*Compito A:*
Rispondi in base all'estratto sullo studio Cassandra:
(i) Quanti centri oncologici e quanti pazienti ha coinvolto la sperimentazione?
(ii) Con quale schema è stato confrontato il regime Paxg?
(iii) Da chi è stata finanziata la sperimentazione?
*Compito B:*
Prosegui l'estratto sullo studio Cassandra dopo l'ultima frase riportata.

━━━━━ Estratto del testo ━━━━━

Lo studio Cassandra e il protocollo Paxg

La sperimentazione Cassandra, interamente finanziata da cinque associazioni di pazienti, ha coinvolto 17 centri oncologici italiani e 260 pazienti con adenocarcinoma duttale del pancreas candidati alla chirurgia.
Il nuovo regime Paxg, nato da una precedente ricerca indipendente, è stato confrontato con lo schema mFolfirinox, finora considerato il più efficace.

I risultati sono chiari:

  • Migliore sopravvivenza libera da eventi avversi (progressione, recidiva, inoperabilità o decesso).

  • Profilo di tossicità più basso e migliore qualità di vita per i pazienti.

“Si apre una concreta possibilità di migliorare la sopravvivenza dei malati colpiti da uno dei tumori più aggressivi”, sottolinea Reni. “Un risultato reso possibile dalla collaborazione fra scienza e società civile”.

━━━━━ Dati forniti ━━━━━

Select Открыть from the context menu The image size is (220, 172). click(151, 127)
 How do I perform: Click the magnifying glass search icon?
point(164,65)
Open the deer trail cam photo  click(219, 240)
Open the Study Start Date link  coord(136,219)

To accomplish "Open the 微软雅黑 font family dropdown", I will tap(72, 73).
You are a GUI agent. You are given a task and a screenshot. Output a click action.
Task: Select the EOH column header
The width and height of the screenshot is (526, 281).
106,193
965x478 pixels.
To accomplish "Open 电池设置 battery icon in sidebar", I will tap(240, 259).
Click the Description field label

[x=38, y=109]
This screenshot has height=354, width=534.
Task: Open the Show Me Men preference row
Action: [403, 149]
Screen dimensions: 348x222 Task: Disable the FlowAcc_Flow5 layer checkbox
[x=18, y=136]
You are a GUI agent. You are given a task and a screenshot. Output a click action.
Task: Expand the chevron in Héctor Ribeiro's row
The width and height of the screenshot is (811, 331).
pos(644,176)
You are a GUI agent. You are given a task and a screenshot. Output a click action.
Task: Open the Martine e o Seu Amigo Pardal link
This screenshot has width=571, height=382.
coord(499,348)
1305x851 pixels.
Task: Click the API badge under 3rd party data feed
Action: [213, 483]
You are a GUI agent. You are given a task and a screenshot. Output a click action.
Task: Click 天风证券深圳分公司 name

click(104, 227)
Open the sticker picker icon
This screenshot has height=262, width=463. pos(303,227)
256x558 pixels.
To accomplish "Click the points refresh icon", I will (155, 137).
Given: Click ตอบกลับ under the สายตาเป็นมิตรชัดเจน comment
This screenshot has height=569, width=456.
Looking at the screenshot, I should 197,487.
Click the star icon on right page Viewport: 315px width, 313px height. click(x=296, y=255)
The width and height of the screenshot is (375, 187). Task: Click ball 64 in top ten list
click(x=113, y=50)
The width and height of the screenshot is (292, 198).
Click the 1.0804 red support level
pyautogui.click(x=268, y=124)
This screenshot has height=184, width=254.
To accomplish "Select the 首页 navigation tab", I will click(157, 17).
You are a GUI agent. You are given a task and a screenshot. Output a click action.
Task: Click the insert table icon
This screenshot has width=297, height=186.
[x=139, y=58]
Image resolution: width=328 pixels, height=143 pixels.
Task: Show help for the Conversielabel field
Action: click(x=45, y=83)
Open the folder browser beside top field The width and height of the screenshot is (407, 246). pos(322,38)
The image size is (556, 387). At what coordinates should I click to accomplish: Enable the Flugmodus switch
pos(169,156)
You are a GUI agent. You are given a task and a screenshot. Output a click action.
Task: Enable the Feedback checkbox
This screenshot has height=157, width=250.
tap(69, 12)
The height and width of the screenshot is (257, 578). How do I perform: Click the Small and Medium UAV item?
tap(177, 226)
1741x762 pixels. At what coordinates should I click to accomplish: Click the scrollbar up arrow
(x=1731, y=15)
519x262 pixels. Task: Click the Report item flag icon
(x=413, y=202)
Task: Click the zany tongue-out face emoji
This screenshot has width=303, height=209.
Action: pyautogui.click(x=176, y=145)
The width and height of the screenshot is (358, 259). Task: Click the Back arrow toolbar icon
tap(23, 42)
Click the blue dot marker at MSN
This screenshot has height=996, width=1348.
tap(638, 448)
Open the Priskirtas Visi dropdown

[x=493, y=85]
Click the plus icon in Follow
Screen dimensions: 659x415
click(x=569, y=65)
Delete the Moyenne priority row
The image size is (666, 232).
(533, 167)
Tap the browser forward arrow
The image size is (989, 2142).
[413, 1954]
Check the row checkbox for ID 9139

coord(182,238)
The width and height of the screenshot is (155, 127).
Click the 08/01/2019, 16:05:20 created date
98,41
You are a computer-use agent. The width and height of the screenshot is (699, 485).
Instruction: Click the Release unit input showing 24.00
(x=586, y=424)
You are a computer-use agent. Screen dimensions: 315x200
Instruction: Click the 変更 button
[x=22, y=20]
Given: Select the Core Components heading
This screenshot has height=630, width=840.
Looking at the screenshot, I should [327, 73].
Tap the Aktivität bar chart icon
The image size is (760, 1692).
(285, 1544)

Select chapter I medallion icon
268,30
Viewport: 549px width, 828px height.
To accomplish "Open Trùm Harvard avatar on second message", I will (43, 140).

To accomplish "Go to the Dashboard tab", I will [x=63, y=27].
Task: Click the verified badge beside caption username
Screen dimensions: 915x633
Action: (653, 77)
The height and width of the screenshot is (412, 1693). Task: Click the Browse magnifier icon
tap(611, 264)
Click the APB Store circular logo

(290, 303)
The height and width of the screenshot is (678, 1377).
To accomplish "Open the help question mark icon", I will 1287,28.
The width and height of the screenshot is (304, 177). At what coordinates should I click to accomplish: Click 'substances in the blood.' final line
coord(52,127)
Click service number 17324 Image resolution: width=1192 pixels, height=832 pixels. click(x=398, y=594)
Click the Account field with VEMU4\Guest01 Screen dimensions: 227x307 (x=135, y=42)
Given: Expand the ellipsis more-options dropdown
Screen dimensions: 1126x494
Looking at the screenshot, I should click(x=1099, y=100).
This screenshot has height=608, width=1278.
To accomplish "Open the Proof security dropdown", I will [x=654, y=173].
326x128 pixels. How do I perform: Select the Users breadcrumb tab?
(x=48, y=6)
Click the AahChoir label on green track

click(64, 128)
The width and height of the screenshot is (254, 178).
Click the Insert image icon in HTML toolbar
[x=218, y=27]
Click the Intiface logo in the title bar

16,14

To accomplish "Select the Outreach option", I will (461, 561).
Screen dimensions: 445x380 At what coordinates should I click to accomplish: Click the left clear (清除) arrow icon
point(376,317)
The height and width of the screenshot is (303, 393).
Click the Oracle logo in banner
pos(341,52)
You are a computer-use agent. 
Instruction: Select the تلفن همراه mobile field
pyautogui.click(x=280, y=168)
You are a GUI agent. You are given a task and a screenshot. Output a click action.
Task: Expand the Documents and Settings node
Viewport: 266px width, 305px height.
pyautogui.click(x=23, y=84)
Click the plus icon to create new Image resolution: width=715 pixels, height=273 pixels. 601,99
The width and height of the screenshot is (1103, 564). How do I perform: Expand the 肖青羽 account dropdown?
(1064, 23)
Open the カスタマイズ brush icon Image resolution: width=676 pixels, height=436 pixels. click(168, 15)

━━━━━

*Svolgimento A:*
(i) 17 centri oncologici italiani e 260 pazienti.
(ii) Con lo schema mFolfirinox.
(iii) Da cinque associazioni di pazienti.

*Svolgimento B:*
Il tumore “metastatico fin dall’inizio”

Uno degli aspetti che rendono il carcinoma pancreatico tra i più difficili da curare è la sua natura metastatica precoce.

“Anche quando è allo stadio iniziale — spiega Reni — esistono già micrometastasi non visibili con gli strumenti diagnostici attuali. Per questo trattarlo con un protocollo più aggressivo fin dall’inizio può aumentare le probabilità di eradicare le cellule tumorali residue e, in alcuni casi, portare alla guarigione.”


Il valore della ricerca indipendente

Lo specialista del San Raffaele ha sottolineato anche il ruolo cruciale della ricerca indipendente in oncologia:

“Per il tumore al pancreas ci sono meno investimenti delle grandi aziende, perché i pazienti sono numericamente inferiori e la risposta ai trattamenti è spesso limitata. Ecco perché la ricerca indipendente è essenziale: consente di sviluppare protocolli innovativi anche per i pazienti più difficili da trattare.”

Lo studio Cassandra rappresenta dunque una speranza concreta per chi lotta contro una delle neoplasie più temute e una dimostrazione del valore della scienza libera dagli interessi industriali, capace di mettere i pazienti davvero al centro della cura.